* Assignment
At the line containing "Viewport: 968px width, 788px height.", begin setting down the entries exactly, and stop only after the last line.

* Exercise inputs
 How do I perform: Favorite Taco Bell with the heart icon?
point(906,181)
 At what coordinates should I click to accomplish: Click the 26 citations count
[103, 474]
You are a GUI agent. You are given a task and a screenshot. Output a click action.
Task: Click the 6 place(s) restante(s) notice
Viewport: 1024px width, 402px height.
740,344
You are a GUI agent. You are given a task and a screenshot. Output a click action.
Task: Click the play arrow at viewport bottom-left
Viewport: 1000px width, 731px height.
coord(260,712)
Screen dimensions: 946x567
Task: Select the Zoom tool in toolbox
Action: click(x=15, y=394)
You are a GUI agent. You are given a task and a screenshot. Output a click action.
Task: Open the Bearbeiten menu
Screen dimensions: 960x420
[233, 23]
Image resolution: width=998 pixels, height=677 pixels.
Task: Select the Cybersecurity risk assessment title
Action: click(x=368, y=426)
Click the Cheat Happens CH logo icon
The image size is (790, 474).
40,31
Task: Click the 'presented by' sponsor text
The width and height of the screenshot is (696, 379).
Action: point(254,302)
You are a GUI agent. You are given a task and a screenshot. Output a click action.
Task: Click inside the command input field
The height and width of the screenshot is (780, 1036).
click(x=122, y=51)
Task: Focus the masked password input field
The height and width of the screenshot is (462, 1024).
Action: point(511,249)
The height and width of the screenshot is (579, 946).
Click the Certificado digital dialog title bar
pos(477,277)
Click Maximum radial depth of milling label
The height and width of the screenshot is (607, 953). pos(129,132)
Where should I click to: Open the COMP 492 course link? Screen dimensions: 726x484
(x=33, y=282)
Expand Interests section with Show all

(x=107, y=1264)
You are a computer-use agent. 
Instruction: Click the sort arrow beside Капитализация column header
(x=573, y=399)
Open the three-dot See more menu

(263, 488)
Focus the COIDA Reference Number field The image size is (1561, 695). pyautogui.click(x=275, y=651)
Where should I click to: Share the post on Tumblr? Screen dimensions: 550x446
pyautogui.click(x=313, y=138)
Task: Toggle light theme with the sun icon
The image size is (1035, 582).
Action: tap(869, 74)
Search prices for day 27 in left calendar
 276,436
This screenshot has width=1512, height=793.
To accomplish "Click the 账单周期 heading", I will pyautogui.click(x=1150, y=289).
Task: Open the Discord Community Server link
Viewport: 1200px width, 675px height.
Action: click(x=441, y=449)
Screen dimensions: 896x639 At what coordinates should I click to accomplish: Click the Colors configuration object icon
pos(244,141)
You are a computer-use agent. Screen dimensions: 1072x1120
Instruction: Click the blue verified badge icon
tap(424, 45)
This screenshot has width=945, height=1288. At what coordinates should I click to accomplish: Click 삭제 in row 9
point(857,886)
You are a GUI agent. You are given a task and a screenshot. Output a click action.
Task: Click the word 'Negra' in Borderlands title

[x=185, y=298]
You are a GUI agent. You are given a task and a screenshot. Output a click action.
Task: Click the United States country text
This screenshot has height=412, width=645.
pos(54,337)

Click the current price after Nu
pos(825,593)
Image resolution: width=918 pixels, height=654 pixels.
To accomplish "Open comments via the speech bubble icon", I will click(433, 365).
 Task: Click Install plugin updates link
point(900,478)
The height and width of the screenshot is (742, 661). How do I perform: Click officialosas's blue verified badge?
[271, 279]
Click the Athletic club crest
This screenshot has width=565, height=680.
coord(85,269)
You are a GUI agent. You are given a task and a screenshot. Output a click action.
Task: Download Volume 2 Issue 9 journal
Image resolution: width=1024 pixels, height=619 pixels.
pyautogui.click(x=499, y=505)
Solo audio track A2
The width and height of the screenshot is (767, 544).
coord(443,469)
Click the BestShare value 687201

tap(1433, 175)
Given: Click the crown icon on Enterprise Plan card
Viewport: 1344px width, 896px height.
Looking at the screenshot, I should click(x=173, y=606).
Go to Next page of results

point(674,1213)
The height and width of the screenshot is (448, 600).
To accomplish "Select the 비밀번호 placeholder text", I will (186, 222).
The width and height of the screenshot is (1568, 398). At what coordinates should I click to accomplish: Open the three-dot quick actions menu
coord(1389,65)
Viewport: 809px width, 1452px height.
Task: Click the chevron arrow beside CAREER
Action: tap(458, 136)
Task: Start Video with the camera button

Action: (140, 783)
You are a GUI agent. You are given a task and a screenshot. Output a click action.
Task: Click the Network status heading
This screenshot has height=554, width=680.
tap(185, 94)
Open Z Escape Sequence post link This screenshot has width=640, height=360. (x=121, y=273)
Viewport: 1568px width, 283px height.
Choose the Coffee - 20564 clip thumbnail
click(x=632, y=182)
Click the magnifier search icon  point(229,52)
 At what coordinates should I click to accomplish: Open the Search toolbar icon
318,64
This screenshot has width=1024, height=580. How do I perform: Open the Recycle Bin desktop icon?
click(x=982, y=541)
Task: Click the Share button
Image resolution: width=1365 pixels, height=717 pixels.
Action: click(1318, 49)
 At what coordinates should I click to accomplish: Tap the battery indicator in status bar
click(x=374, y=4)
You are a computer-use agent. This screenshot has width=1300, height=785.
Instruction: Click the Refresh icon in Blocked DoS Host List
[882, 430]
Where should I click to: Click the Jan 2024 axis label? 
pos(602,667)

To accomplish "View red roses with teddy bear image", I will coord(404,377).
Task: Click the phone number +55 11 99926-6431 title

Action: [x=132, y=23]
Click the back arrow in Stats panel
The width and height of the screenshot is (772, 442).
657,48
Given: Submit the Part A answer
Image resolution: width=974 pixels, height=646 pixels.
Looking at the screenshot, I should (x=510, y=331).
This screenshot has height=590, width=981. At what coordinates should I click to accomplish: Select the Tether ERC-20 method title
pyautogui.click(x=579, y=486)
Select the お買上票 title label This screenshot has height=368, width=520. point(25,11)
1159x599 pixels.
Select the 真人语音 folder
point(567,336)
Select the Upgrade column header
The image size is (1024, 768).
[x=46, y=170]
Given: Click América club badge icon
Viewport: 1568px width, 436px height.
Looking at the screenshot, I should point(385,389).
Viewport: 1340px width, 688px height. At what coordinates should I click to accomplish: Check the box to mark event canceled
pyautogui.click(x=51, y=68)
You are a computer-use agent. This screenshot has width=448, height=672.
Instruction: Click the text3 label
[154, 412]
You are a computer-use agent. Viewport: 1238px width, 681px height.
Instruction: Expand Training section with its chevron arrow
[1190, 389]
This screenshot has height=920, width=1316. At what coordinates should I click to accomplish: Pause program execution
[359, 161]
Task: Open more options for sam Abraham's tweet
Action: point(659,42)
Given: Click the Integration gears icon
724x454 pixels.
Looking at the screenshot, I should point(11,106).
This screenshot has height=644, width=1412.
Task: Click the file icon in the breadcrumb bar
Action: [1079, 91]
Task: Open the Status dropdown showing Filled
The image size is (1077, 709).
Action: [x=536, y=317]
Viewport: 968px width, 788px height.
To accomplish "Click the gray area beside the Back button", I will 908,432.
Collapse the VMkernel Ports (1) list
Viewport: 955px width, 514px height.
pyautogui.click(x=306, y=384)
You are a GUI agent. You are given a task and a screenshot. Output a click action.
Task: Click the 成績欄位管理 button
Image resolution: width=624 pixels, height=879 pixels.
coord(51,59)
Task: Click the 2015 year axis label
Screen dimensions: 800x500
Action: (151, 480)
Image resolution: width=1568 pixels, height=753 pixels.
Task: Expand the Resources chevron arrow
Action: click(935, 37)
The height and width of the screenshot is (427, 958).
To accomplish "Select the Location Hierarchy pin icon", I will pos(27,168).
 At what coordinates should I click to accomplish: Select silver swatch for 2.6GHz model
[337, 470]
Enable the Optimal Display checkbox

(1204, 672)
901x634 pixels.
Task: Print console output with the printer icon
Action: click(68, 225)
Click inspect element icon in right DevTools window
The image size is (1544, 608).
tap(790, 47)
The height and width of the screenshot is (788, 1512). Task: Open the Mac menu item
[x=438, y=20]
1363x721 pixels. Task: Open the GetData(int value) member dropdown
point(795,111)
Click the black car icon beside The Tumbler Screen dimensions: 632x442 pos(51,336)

* Solved problem
Viewport: 968px width, 788px height.
To accomplish "Click the gray area beside the Back button", I will 908,432.
Collapse the VMkernel Ports (1) list
Viewport: 955px width, 514px height.
pyautogui.click(x=306, y=384)
You are a GUI agent. You are given a task and a screenshot. Output a click action.
Task: Click the 成績欄位管理 button
Image resolution: width=624 pixels, height=879 pixels.
coord(51,59)
Task: Click the 2015 year axis label
Screen dimensions: 800x500
Action: (151, 480)
Image resolution: width=1568 pixels, height=753 pixels.
Task: Expand the Resources chevron arrow
Action: click(935, 37)
The height and width of the screenshot is (427, 958).
To accomplish "Select the Location Hierarchy pin icon", I will pos(27,168).
 At what coordinates should I click to accomplish: Select silver swatch for 2.6GHz model
[337, 470]
Enable the Optimal Display checkbox

(1204, 672)
901x634 pixels.
Task: Print console output with the printer icon
Action: click(68, 225)
Click inspect element icon in right DevTools window
The image size is (1544, 608).
tap(790, 47)
The height and width of the screenshot is (788, 1512). Task: Open the Mac menu item
[x=438, y=20]
1363x721 pixels. Task: Open the GetData(int value) member dropdown
point(795,111)
Click the black car icon beside The Tumbler Screen dimensions: 632x442 pos(51,336)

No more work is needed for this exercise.